Pathologically, early signs include platelet-rich microthrombi, which are then replaced by fibrin-rich microthrombi.
- Although one would think that the PT and PTT (prothrombin time and partial thromboplastin time) should uniformly be elevated in DIC, this is not the case, with up to 50% of patients having normal values (due to higher circulating levels of clotting factors such as factor Xa and thrombin).
- Fibrin and fibrinogen degradation products, however, are elevated in 80 – 100% of patients.
- High FDPs, however, are not specific and can be elevated in any state associated with elevated plasmin levels such as PE/DVT (pulmonary embolism/deep vein thrombosis), liver or renal disease, in patients s/p (status post) surgery, and in women on oral contraceptives.
- The D-dimer, however, is specific for the presence of fibrin degradation, and is thought to be more sensitive and specific for DIC.

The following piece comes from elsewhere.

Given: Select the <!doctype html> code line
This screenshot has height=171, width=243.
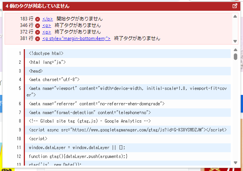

- Antithrombin levels have become a key test for diagnosing and monitoring therapy in DIC.
- With thrombin activation, antithrombin is also activated, forming thrombin – antithrombin complexes --> reduced AT levels.
- The main differential is TTP-HUS (thrombotic thrombocytopenic purpura-hemolytic uremic syndrome), which is associated primarily with thrombocytopenia, and minimal effects on fibrin degradation.
- The PT and PTT in TTP – HUS are therefore usually normal, and there is little evidence of fibrinolysis and inhibitor consumption.